**Reading text:**

- - -

You know, I have developed this selfless crush on him. Like, I don't care if he doesn't call me, if he stands me up, if he can't make it to my invitations. It's just neat talking to him. And it's neat how we're pals, and how happy he sounds when he greets me over the phone. And I'm happy that I'm quite content with the way things are.
Oh, hey, tomorrow I may go out with Joe, too. We're supposed to go see Milk but I'll ask him tonight if plans are still on. And perhaps I can take him to meet Lighthouse. That'd be awesome.
And speaking of guys that remind me how fucking heterosexual I am, I talked to Starfox Guy last night. But it was sad. He's thinking of breaking up with his girlfriend of three years. I started to cry as he was telling me that, because he was being Joseph: she is very important to me, but I'm not in love with her anymore.
I fell asleep at 2 am, because I stayed up talking to him. It was hard and I had to tell him that I knew how much guilt and hurt he was experimenting, but I sympathized the most with his girlfriend, even though I have never seen her. She's still in love with him.
All this got me thinking about Joseph. As much as it hurts, I can't blame him for falling out of love with me, can I? I probably wasn't enough of a good girlfriend, or at least what he wanted as a girlfriend, but...these things happen, no? You don't hate the person, you acknowledge how important she's been in your life, but there's no room for her in it anymore. How awful. If I think too much about this, I go nuts and I break down.

- - -

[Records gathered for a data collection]
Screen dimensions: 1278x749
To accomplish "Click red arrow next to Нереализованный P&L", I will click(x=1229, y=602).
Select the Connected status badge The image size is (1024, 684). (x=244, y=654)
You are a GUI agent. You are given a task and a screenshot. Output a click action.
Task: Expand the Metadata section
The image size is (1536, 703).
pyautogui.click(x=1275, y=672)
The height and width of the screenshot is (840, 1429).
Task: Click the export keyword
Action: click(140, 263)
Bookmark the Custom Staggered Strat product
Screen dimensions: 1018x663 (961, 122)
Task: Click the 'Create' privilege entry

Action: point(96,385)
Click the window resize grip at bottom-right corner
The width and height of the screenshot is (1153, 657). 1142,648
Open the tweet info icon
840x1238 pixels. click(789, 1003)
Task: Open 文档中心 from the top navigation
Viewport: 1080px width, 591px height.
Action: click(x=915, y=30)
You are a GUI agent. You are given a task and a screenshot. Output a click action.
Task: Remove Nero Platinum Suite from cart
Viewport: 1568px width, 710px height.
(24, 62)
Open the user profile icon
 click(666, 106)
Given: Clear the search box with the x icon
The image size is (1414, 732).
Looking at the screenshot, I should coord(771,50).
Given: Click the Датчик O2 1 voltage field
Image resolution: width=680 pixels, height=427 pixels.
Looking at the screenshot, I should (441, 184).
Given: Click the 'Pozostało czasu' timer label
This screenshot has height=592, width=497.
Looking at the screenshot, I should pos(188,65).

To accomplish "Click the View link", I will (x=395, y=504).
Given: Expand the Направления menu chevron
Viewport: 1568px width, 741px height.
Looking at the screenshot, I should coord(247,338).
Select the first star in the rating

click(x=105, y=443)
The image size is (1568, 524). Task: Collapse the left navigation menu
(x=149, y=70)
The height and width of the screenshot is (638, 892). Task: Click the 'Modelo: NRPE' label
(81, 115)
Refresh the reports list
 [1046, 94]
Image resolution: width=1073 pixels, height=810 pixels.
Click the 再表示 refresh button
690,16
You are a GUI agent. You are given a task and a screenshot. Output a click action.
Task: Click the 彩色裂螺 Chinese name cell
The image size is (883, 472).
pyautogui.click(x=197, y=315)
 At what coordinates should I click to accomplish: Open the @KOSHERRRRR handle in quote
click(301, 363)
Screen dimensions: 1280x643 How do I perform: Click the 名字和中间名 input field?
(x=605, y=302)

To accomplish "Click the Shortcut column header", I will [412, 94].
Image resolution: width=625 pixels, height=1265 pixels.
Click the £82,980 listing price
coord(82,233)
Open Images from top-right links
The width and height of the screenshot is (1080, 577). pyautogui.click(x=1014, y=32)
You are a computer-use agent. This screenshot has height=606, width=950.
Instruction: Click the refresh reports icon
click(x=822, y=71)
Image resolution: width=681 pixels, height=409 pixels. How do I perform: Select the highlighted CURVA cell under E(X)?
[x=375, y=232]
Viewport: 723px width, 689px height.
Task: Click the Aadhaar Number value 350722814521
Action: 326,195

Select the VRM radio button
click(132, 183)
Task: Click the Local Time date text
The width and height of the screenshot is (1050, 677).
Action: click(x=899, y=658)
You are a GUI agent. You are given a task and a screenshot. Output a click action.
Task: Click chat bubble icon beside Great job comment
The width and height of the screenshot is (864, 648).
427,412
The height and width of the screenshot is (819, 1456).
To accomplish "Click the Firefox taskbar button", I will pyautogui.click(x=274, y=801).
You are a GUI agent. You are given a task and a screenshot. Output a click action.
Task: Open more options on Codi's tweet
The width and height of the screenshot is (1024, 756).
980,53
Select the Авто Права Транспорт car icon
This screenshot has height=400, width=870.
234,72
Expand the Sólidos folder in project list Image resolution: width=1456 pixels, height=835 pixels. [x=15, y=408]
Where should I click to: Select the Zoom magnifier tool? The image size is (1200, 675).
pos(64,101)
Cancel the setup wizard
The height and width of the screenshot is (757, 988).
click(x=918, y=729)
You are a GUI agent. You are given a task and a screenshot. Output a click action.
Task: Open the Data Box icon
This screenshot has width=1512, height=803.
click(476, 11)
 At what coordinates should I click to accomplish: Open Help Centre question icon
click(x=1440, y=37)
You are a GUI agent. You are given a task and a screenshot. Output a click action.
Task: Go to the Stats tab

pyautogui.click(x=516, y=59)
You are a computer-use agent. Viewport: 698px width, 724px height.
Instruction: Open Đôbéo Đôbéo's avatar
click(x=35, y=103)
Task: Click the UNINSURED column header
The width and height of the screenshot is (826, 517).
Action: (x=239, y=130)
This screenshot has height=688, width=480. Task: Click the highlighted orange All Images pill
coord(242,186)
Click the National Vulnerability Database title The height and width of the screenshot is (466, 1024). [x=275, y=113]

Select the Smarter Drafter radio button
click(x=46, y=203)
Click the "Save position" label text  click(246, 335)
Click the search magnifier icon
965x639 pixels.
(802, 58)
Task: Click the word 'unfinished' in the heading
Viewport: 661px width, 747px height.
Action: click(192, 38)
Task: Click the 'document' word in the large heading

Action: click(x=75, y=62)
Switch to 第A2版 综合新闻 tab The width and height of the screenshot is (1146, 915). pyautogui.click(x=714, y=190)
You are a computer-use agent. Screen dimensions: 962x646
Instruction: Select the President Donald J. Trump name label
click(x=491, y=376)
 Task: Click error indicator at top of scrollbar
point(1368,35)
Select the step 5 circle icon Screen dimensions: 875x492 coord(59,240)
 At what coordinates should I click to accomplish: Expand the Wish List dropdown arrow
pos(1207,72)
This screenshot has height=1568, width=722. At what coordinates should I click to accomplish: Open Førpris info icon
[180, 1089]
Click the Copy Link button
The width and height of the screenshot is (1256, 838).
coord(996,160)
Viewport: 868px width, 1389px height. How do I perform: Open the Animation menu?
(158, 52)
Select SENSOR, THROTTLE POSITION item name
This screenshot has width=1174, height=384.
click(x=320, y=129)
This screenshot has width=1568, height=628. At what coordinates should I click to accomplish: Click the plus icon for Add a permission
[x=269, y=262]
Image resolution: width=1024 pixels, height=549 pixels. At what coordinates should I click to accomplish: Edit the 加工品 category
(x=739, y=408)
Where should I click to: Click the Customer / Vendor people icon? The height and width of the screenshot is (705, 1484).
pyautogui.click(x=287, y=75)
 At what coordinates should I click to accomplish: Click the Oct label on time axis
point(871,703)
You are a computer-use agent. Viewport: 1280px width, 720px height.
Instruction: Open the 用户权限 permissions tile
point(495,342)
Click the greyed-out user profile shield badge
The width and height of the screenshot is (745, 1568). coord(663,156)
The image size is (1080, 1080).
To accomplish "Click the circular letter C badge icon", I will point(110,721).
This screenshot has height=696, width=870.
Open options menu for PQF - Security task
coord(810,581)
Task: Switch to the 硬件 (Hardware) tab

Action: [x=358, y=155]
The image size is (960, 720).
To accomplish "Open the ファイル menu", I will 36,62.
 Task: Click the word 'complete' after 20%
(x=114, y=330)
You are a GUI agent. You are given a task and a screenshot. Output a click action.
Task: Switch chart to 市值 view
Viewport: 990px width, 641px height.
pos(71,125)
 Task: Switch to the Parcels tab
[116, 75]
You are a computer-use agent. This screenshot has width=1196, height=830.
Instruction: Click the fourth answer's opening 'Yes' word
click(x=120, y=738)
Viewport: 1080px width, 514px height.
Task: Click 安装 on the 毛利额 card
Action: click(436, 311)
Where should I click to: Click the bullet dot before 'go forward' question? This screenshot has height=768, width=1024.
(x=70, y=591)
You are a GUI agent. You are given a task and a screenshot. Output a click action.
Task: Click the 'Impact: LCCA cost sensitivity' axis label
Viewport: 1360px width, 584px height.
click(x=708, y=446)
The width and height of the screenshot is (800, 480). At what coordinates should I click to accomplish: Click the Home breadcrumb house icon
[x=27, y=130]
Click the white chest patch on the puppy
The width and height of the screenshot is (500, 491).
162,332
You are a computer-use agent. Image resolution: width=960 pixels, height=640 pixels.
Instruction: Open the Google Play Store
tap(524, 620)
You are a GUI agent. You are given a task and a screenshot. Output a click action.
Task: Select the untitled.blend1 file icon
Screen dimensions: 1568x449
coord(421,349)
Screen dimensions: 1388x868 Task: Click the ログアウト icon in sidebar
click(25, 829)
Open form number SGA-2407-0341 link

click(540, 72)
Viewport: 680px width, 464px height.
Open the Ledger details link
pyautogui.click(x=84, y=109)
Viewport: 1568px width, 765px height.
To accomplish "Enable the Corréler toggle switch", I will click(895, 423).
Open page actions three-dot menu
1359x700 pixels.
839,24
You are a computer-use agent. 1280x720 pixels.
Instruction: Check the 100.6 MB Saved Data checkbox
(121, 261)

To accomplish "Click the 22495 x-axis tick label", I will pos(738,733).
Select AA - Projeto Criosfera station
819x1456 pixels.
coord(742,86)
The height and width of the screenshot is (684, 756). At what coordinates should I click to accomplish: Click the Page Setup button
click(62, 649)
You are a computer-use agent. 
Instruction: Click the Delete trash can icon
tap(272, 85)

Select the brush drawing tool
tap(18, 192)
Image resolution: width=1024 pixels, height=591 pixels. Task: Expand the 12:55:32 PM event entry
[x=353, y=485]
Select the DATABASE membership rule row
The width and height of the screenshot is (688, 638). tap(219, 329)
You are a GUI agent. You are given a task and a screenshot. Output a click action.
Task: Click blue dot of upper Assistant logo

- - -

**Work instructions:**
A. Rewrite the part of the entry that opens with the words containing "Oh, hey, tomorrow" and closes with "with her anymore.", putting "yesterday" in place of "last night".
B. List every proper name that appears in the entry, in the order each first occurs.
Work from the text alone.

**Responses to the exercise:**
A.
Oh, hey, tomorrow I may go out with Joe, too. We're supposed to go see Milk but I'll ask him tonight if plans are still on. And perhaps I can take him to meet Lighthouse. That'd be awesome.
And speaking of guys that remind me how fucking heterosexual I am, I talked to Starfox Guy yesterday. But it was sad. He's thinking of breaking up with his girlfriend of three years. I started to cry as he was telling me that, because he was being Joseph: she is very important to me, but I'm not in love with her anymore.

B. Joe, Milk, Lighthouse, Starfox Guy, Joseph